La hija de Galdós pensó que quizá había tomado una decisión imprudente. ¿Y si su padre rehusaba realmente el ministerio de la Iglesia? ¿Y qué había querido decir con aquella exclamación tan confusa? Don José le explicó que aquella frase era un coloquialismo de las Islas Canarias que su padre usaba a menudo para dejar claro a todo el mundo que estaba demasiado ocupado para recibir visitas. Era posible que el tío Benito hubiera salido de una ensoñación sobre su trabajo desatendido cuando contempló al sacerdote. De ser así, no había que darle un significado especial a su exclamación. Por otro lado, sugirió don José, la frase podía interpretarse literalmente: que el tío Benito no quería recibir el consuelo espiritual de un sacerdote. La equívoca explicación de su primo no tranquilizó a María. Había prometido al cura que le permitiría regresar al día siguiente, ¿qué iba a hacer? Don José se ofreció a sacarla de su vergüenza. A la mañana siguiente Paco llevó un mensaje al sacerdote indicándole que don Benito había experimentado una mejoría notable y que su ayuda no sería necesaria hasta nuevo aviso.

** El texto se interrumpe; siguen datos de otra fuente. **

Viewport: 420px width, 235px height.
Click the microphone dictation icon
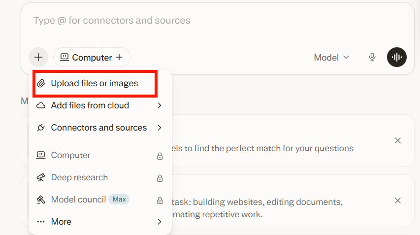372,57
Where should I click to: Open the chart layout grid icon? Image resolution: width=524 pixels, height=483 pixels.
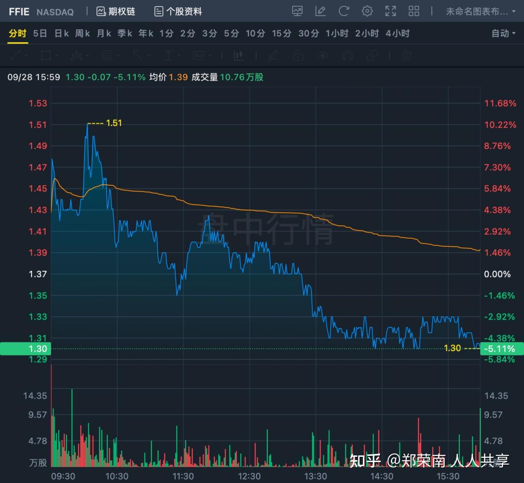click(413, 11)
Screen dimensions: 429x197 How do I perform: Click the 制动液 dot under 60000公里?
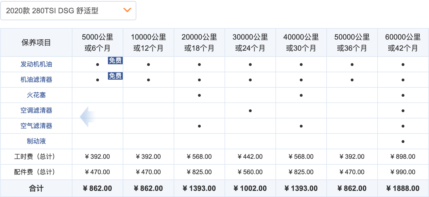403,142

El mensaje nunca se envió. El 29 de diciembre se perdió toda esperanza acerca de la posible recuperación de Galdós. Se había conseguido contener la hemorragia intestinal, pero entonces se produjo un violento delirio durante el que Galdós pedía repetidamente que lo llevaran a su estudio mientras afirmaba: “¡Tengo mucho trabajo que hacer…muchísimo!”. En aquel momento pareció que el enfermo estaba mejorando, pues pudo descansar y comió sin protestar tanto como otras veces. La familia estaba ligeramente satisfecha, pero no esperanzada. Todos se habían dado cuenta de que la uremia, la arteriosclerosis y las hemorragias intestinales no constituían una combinación que se pudiera curar. De hecho, en octubre los médicos, expresando su sorpresa por la vitalidad de Galdós, habían esperado el final de un momento a otro.
Éste se produjo en la madrigada de un domingo, 4 de enero de 1920. A medianoche Galdós había requerido atención para caer después en un profundo sueño. Aproximadamente a las tres y media de la madrugada un lamento de angustia rompió la tranquilidad de la casa. Todos se dirigieron hacia la cama del enfermo, sólo para verle expirar en calma, de forma casi imperceptible, unos cinco minutos más tarde. Los periodistas que habían estado rondando por la casa desafiando al frío pronto despertaron a Madrid con ediciones especiales de sus periódicos. El anuncio de que España había perdido a uno de sus grandes hombres pronto recorrió el mundo por telégrafo y cable.